La disfunzione olfattoria (OD), nota anche come anosmia o iposmia, ovvero la perdita o riduzione dell’olfatto, e’ uno degli effetti a lungo termine dell’infezione da Covid-19. Un nuovo studio interamente italiano, frutto della collaborazione fra la Sapienza Universita’ di Roma (Prof.ssa Roberta Lattanzi; Dott.ssa Daniela Maftei, Dott.ssa Martina Vincenzi del Dipartimento di Fisiologia e Farmacologia “Vittorio Erspamer”) il CNR (Dott. ssa Cinzia Severini, Istituto di Biochimica e Biologia Cellulare, presso Dipartimento di Organi di Senso, Sapienza Universita’ di Roma) e l’Universita’ degli Studi di Roma Tor Vergata (Prof. Nicola Biagio Mercuri, Prof. Francesco Maria Passali, Dott. Tommaso Schirinzi) ha individuato nuove vie molecolari coinvolte in questa manifestazione patologica della sindrome post- Covid.
I risultati del lavoro sono stati pubblicati sulla rivista Brain, Behaviour, and Immunity. Attraverso l’analisi dei neuroni olfattori di pazienti con OD da almeno 6 mesi, i ricercatori hanno dimostrato, rispetto ai soggetti di controllo, un grande aumento nell’attivita’ di due vie infiammatorie strettamente legate alla fisiopatologia dell’olfatto vale a dire la sostanza P (SP) e la prochineticina-2 (PK2).

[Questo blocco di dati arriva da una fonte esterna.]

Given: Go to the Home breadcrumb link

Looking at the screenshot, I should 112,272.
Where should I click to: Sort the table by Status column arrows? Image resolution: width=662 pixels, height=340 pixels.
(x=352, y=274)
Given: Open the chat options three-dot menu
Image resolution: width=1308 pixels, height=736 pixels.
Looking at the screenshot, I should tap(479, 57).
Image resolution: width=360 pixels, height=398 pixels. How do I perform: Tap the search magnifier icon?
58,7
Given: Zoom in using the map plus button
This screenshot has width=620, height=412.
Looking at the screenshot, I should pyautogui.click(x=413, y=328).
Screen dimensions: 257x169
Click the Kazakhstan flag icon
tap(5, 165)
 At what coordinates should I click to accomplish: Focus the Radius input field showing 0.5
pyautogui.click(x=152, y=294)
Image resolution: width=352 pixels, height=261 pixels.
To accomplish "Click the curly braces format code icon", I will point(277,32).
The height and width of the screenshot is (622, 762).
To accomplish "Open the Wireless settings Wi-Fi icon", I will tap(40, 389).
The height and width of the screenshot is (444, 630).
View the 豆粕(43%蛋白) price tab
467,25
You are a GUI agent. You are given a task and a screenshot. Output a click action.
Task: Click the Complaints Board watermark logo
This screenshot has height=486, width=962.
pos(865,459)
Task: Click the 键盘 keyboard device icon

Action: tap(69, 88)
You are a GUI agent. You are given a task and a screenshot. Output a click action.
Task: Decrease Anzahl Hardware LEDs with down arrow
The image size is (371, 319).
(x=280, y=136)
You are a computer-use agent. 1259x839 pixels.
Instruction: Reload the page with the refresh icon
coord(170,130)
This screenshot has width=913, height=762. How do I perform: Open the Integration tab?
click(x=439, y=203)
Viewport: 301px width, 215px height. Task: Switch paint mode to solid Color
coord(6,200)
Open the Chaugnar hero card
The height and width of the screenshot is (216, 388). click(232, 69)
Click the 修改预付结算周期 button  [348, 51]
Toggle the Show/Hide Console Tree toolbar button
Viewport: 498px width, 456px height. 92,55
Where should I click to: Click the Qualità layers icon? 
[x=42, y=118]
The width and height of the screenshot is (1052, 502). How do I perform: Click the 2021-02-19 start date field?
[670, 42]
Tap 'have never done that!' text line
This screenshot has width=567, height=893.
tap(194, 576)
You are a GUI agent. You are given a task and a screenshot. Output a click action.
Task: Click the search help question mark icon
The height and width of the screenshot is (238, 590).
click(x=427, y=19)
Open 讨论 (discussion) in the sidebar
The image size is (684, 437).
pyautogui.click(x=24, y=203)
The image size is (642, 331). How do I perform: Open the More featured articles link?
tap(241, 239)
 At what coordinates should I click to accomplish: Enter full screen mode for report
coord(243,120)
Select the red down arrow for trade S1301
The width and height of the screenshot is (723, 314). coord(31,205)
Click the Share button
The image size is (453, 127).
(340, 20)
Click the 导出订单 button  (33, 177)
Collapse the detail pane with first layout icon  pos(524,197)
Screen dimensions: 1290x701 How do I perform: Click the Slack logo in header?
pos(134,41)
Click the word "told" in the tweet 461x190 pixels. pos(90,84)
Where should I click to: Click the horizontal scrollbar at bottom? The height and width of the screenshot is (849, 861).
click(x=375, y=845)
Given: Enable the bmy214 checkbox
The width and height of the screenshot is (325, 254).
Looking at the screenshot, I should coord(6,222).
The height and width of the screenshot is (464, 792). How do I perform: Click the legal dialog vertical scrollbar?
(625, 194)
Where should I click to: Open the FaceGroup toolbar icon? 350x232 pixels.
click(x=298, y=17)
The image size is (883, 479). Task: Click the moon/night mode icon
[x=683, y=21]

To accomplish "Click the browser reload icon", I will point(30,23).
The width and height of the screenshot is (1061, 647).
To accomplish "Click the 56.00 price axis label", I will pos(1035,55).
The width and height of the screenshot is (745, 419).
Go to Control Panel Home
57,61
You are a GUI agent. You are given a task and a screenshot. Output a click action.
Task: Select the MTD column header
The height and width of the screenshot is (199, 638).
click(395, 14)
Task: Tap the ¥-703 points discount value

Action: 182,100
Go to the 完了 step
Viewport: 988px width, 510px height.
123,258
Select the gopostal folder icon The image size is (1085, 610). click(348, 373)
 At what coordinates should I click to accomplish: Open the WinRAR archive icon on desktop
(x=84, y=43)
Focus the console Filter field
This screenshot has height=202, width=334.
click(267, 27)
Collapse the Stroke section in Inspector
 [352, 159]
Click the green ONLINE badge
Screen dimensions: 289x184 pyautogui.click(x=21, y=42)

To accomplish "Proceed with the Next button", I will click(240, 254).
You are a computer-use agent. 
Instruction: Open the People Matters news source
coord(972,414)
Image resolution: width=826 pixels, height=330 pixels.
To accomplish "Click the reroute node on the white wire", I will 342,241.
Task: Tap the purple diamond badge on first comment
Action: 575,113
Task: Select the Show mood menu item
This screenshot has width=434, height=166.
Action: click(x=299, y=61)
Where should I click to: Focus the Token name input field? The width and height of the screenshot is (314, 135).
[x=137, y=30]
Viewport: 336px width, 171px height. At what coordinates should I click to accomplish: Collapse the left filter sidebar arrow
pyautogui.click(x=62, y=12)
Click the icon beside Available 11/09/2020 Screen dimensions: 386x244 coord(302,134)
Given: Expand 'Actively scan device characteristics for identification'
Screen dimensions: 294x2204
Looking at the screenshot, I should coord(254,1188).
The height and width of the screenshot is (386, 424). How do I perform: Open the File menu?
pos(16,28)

Questo incremento, in correlazione con i test olfattivi, indica l’importanza di tali vie nelle alterazioni a lungo termine della sindrome post- Covid-19. I neuroni olfattori sono stati ottenuti attraverso il nasal brush, lo spazzolamento della mucosa olfattoria, una tecnica non invasiva che permette di prelevare e poi analizzare questi neuroni simili, per molti aspetti, ai neuroni cerebrali. “Mentre l’incremento di SP – spiega la Prof.ssa Roberta Lattanzi del Dipartimento di Fisiologia e Farmacologia Vittorio Ersparmer della Sapienza – sembra essere un fattore fondamentale nel processo infiammatorio probabilmente all’origine della tempesta di citochine, l’espressione di PK2 potrebbe invece essere correlata con il recupero delle funzioni olfattive”.